En 1999, l’écrivaine Anne-Françoise Penders publie une étude sur le Land Art. Le premier volume, intitulé Partir, se retrouve vite épuisé en librairie et ce, pendant des années ; on en vole même des exemplaires en bibliothèque. Le second volume en revanche, Revenir, restera facile à se procurer. Le départ attire tandis que le retour désintéresse, commente Céline Flécheux, qui rapporte l’anecdote dans Revenir. L’épreuve du retour (Édition du Pommier, 2023). Dans cet essai, la philosophe s’intéresse à ce déséquilibre qui voit les récits de voyage consacrer tant de pages inquiètes ou impatientes au grand départ, délaissant l’épisode du retour. Une dissymétrie que l’on retrouve dans notre langue, laquelle ne manque pas de mots pour décrire le voyageur en partance, mais sèche lorsqu’il s’agit de décrire celui qui revient. Sur la ligne du départ, c’est un joyeux globe-trotteur, un téméraire aventurier ou, lorsque le périple est contraint, un exilé, un émigré, un réfugié. Celui qui se trouve sur le chemin du retour ? C’est un revenant, dont la résonance fantomatique laisse deviner qu’on l’a peut-être déjà oublié, ou c’est un rapatrié, appelé à retrouver sa patrie sans avoir vraiment choisi d’y remettre les pieds…
Y aurait-il moins à dire sur le moment du “revenir” ? Il est vrai qu’en voyage, le chemin du retour peut paraître plus court que l’aller.
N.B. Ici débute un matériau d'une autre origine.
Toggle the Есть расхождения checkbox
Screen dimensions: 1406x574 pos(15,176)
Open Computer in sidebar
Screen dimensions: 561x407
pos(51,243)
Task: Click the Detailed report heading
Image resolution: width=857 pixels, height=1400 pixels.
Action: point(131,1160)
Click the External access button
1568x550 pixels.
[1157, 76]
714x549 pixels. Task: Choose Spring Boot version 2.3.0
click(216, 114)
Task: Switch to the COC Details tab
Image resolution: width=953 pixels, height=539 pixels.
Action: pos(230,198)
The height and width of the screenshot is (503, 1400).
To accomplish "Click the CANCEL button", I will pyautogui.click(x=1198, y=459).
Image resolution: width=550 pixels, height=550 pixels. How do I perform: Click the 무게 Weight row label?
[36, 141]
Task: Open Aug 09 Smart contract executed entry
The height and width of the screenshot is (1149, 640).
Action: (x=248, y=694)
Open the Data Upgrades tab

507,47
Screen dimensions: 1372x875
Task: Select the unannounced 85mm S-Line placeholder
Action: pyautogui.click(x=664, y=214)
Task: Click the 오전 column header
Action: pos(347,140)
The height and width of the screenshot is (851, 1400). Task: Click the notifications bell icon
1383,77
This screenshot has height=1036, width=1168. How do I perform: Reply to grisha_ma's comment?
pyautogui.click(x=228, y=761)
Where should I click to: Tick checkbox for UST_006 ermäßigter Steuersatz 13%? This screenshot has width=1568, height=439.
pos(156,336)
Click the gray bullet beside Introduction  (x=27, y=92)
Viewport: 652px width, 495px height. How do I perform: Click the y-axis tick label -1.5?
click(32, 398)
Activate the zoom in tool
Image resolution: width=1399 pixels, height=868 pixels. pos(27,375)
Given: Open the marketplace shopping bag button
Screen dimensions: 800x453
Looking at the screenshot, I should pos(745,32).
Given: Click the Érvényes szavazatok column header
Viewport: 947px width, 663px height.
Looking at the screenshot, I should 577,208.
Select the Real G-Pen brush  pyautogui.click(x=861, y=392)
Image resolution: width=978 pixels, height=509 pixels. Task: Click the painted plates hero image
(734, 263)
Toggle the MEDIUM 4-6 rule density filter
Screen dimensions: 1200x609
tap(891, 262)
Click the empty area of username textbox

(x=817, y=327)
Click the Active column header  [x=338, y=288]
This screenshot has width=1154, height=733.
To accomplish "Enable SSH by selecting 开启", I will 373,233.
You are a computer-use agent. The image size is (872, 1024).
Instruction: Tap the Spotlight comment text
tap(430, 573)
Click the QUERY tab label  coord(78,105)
C’est d’ailleurs ce que confirmait, en 2011, une équipe de chercheurs : même lorsque que l’itinéraire de retour est de la même distance que l’aller, et qu’il n’est pas familier, il semble durer moins longtemps que celui du départ que l’on vit avec plus d’impatience et d’anticipation. Mais qu’on n’y trompe pas, le retour peut être tout aussi périlleux et passionnant que le voyage.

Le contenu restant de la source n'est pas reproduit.